Storing Peptides In Solution

Peptide solutions have a significantly shorter usable life compared to the lyophilized form and are more susceptible to bacterial degradation. Peptides containing residues such as cysteine (Cys), methionine (Met), tryptophan (Trp), aspartic acid (Asp), glutamine (Gln), or N-terminal glutamic acid (Glu) are known to degrade more rapidly when stored in liquid form.

If storage in solution is unavoidable, it is best to use sterile buffers with a pH range maintained between 5 and 6. The solution should be separated into aliquots to minimize the number of freeze-thaw cycles, which are known to accelerate degradation. When refrigerated at 4 degrees Celsius (39 degrees Fahrenheit), most peptide solutions can remain stable for up to 30 days. However, peptides with a history of lower stability should be kept frozen when not in immediate use to best preserve their structural integrity.

Peptide Storage Containers

Containers used for peptide storage must be clean, transparent, durable, and chemically inert. The container size should be appropriate for the peptide quantity to minimize excess air space. Both glass and plastic vials are suitable options; plastic containers are typically made from either polystyrene or polypropylene. Polystyrene vials offer high clarity for viewing but are limited in chemical resistance, while polypropylene vials offer better chemical resistance but are usually translucent.

High-quality glass vials provide the optimal combination of clarity, stability, and chemical inertness for peptide storage. However, peptides are often shipped in plastic containers to mitigate the risk of breakage during transit.
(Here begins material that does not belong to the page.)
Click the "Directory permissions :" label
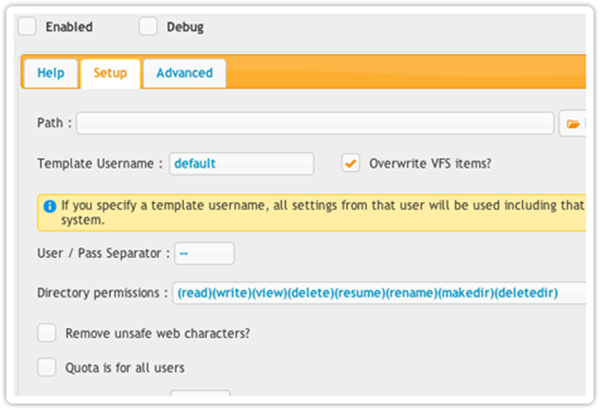The image size is (600, 410). pyautogui.click(x=102, y=293)
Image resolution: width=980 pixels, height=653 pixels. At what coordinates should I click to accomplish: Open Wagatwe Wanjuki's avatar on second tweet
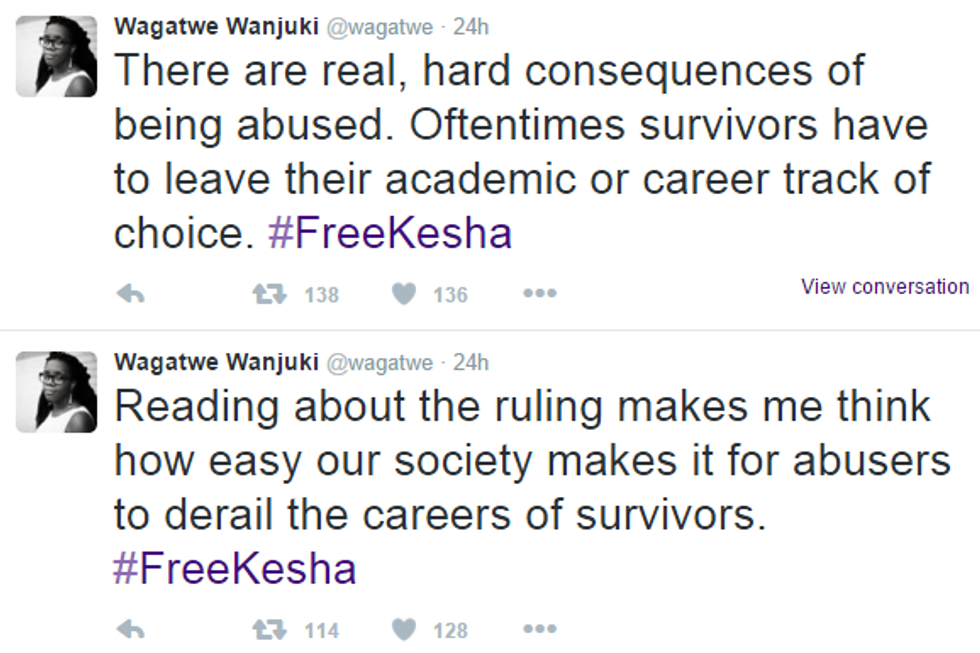click(x=57, y=391)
Peptides can be safely transferred between glass and plastic vials as necessary to meet specific storage or handling requirements.

Peptide Storage Guidelines: General Tips

To uphold peptide stability and prevent degradation, follow these general best practices:

• Store peptides in an environment that is cold, dry, and dark.
• Avoid using repeated freeze-thaw cycles, as they compromise peptide integrity.
• Minimize all exposure to air to reduce the risk of oxidation.
• Protect peptides from light exposure, which can cause structural changes.
• Do not store peptides in solution long term; prioritize lyophilized storage whenever possible.
• Divide peptides into single-use aliquots based on your experimental plan to prevent unnecessary handling and exposure.